> WHAT TO WORK ON:
Please give the records below back in full, exactly as shown.

[Stored items]
--------

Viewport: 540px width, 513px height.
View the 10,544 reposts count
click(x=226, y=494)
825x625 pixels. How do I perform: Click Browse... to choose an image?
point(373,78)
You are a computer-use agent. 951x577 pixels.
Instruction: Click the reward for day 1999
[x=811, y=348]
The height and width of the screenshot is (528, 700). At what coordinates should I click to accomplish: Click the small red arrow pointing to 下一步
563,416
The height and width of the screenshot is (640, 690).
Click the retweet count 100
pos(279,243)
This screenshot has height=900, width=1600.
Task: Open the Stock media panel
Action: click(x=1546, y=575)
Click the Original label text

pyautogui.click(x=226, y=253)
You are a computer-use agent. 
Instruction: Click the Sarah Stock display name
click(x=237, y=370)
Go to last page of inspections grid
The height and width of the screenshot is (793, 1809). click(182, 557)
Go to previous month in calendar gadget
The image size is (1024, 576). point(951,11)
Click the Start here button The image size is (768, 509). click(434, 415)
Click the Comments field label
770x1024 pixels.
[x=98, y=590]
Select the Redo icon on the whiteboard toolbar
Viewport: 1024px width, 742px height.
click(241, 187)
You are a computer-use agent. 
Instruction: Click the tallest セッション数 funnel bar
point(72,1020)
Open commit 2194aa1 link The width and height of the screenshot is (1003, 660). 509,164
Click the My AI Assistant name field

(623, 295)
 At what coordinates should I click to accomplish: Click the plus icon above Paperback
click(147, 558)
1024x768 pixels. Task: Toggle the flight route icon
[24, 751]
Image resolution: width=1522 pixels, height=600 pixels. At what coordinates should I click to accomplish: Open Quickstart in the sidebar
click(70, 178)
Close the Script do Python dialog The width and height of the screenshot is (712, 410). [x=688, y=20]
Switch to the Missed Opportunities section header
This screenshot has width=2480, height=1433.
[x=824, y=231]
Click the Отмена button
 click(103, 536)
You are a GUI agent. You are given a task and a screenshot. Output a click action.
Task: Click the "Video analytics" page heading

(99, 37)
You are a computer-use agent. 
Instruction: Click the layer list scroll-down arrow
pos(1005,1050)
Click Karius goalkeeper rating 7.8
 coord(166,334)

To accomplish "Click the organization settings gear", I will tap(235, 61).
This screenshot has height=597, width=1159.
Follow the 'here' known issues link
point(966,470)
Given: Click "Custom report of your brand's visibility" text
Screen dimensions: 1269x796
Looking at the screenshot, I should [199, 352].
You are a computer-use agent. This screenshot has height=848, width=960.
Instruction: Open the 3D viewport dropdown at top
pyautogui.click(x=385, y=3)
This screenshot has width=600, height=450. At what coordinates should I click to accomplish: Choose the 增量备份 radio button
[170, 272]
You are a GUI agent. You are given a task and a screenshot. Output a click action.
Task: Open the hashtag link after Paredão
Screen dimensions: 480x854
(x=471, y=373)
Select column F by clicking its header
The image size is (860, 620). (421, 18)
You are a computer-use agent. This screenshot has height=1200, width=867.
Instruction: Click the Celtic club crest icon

--------

> SOLUTION TO THIS TASK:
Viewport: 540px width, 513px height.
View the 10,544 reposts count
click(x=226, y=494)
825x625 pixels. How do I perform: Click Browse... to choose an image?
point(373,78)
You are a computer-use agent. 951x577 pixels.
Instruction: Click the reward for day 1999
[x=811, y=348]
The height and width of the screenshot is (528, 700). At what coordinates should I click to accomplish: Click the small red arrow pointing to 下一步
563,416
The height and width of the screenshot is (640, 690).
Click the retweet count 100
pos(279,243)
This screenshot has height=900, width=1600.
Task: Open the Stock media panel
Action: click(x=1546, y=575)
Click the Original label text

pyautogui.click(x=226, y=253)
You are a computer-use agent. 
Instruction: Click the Sarah Stock display name
click(x=237, y=370)
Go to last page of inspections grid
The height and width of the screenshot is (793, 1809). click(182, 557)
Go to previous month in calendar gadget
The image size is (1024, 576). point(951,11)
Click the Start here button The image size is (768, 509). click(434, 415)
Click the Comments field label
770x1024 pixels.
[x=98, y=590]
Select the Redo icon on the whiteboard toolbar
Viewport: 1024px width, 742px height.
click(241, 187)
You are a computer-use agent. 
Instruction: Click the tallest セッション数 funnel bar
point(72,1020)
Open commit 2194aa1 link The width and height of the screenshot is (1003, 660). 509,164
Click the My AI Assistant name field

(623, 295)
 At what coordinates should I click to accomplish: Click the plus icon above Paperback
click(147, 558)
1024x768 pixels. Task: Toggle the flight route icon
[24, 751]
Image resolution: width=1522 pixels, height=600 pixels. At what coordinates should I click to accomplish: Open Quickstart in the sidebar
click(70, 178)
Close the Script do Python dialog The width and height of the screenshot is (712, 410). [x=688, y=20]
Switch to the Missed Opportunities section header
This screenshot has width=2480, height=1433.
[x=824, y=231]
Click the Отмена button
 click(103, 536)
You are a GUI agent. You are given a task and a screenshot. Output a click action.
Task: Click the "Video analytics" page heading

(99, 37)
You are a computer-use agent. 
Instruction: Click the layer list scroll-down arrow
pos(1005,1050)
Click Karius goalkeeper rating 7.8
 coord(166,334)

To accomplish "Click the organization settings gear", I will tap(235, 61).
This screenshot has height=597, width=1159.
Follow the 'here' known issues link
point(966,470)
Given: Click "Custom report of your brand's visibility" text
Screen dimensions: 1269x796
Looking at the screenshot, I should [199, 352].
You are a computer-use agent. This screenshot has height=848, width=960.
Instruction: Open the 3D viewport dropdown at top
pyautogui.click(x=385, y=3)
This screenshot has width=600, height=450. At what coordinates should I click to accomplish: Choose the 增量备份 radio button
[170, 272]
You are a GUI agent. You are given a task and a screenshot. Output a click action.
Task: Open the hashtag link after Paredão
Screen dimensions: 480x854
(x=471, y=373)
Select column F by clicking its header
The image size is (860, 620). (421, 18)
You are a computer-use agent. This screenshot has height=1200, width=867.
Instruction: Click the Celtic club crest icon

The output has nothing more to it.